> The request
Please lay out as a numbered list the lines of the items below, from the line with "You are a GUI" up to and including the final line of the items. Leave out blank lines.

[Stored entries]

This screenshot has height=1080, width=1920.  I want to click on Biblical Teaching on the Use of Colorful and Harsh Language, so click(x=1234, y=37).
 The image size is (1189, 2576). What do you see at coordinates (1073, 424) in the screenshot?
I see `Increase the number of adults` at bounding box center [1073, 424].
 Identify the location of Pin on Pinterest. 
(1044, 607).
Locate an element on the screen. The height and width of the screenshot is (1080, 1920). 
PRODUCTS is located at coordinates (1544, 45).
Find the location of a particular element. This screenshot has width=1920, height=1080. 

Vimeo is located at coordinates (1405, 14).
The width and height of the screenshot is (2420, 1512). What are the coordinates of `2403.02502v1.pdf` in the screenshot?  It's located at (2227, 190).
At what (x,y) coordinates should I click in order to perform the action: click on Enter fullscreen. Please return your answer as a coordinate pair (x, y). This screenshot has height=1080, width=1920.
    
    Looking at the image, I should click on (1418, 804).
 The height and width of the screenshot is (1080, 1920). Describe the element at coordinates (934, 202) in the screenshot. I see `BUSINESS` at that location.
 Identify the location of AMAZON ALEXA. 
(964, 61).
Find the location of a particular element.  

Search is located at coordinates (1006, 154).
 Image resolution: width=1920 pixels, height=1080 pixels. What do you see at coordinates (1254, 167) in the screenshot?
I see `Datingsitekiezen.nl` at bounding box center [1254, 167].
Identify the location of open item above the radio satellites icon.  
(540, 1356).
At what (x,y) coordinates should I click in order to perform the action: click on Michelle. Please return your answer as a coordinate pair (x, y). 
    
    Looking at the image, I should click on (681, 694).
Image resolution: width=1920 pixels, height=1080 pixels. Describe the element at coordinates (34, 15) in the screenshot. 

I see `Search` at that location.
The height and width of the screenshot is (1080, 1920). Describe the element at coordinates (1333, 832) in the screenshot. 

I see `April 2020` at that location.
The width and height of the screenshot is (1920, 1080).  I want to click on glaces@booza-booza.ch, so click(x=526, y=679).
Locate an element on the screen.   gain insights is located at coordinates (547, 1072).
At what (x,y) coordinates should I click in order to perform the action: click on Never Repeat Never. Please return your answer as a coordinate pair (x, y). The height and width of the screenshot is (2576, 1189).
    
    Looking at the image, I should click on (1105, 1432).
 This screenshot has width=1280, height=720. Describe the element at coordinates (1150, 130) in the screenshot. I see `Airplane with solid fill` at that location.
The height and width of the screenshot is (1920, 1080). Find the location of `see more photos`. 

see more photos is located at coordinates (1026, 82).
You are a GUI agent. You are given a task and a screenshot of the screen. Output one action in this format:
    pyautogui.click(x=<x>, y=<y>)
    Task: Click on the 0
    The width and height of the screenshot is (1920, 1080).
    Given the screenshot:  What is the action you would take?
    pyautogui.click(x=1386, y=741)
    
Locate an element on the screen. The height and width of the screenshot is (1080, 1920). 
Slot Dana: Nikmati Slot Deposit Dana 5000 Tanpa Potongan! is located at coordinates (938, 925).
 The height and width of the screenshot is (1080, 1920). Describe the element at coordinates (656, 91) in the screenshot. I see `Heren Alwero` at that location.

> Problem solution
1. You are a GUI agent. You are given a task and a screenshot of the screen. Output one action in this format:
2.     pyautogui.click(x=<x>, y=<y>)
3.     Task: Click on the 0
4.     The width and height of the screenshot is (1920, 1080).
5.     Given the screenshot:  What is the action you would take?
6.     pyautogui.click(x=1386, y=741)
7. Locate an element on the screen. The height and width of the screenshot is (1080, 1920). 
8. Slot Dana: Nikmati Slot Deposit Dana 5000 Tanpa Potongan! is located at coordinates (938, 925).
9.  The height and width of the screenshot is (1080, 1920). Describe the element at coordinates (656, 91) in the screenshot. I see `Heren Alwero` at that location.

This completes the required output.